REQUIRED WORK | In the records below, find the lines that include "computer" and copy each.

= Beginning of Section =

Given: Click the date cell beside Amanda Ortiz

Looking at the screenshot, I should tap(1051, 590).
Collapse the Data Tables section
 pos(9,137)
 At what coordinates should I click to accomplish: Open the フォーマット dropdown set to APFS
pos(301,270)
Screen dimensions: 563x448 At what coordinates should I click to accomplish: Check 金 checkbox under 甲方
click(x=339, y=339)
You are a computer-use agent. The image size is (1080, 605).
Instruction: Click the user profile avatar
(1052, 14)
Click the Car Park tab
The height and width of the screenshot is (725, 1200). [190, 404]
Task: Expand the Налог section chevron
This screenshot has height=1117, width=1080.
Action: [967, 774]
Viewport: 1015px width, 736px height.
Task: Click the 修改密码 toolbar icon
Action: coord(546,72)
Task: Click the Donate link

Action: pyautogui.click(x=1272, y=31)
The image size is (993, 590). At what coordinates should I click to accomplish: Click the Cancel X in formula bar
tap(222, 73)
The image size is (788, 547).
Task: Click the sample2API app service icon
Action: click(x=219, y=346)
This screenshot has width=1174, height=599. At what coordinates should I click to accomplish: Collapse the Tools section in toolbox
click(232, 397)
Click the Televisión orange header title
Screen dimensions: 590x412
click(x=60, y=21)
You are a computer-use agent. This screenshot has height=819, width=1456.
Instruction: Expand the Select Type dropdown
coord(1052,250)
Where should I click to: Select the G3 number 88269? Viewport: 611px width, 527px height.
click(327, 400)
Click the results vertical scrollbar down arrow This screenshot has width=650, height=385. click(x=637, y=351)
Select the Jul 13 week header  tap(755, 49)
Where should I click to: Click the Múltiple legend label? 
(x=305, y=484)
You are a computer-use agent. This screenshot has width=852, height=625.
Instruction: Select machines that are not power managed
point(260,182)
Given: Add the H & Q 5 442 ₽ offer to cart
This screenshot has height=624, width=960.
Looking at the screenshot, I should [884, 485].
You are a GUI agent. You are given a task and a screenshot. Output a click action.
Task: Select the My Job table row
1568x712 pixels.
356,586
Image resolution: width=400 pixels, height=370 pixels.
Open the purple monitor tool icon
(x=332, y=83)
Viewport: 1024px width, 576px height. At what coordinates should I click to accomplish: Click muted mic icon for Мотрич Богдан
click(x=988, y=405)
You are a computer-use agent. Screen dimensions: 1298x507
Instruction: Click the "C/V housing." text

= End of Section =

RESPONSE AREA |
You are a computer-use agent. The image size is (1080, 605).
You are a computer-use agent. This screenshot has height=819, width=1456.
You are a computer-use agent. This screenshot has width=852, height=625.
You are a computer-use agent. Screen dimensions: 1298x507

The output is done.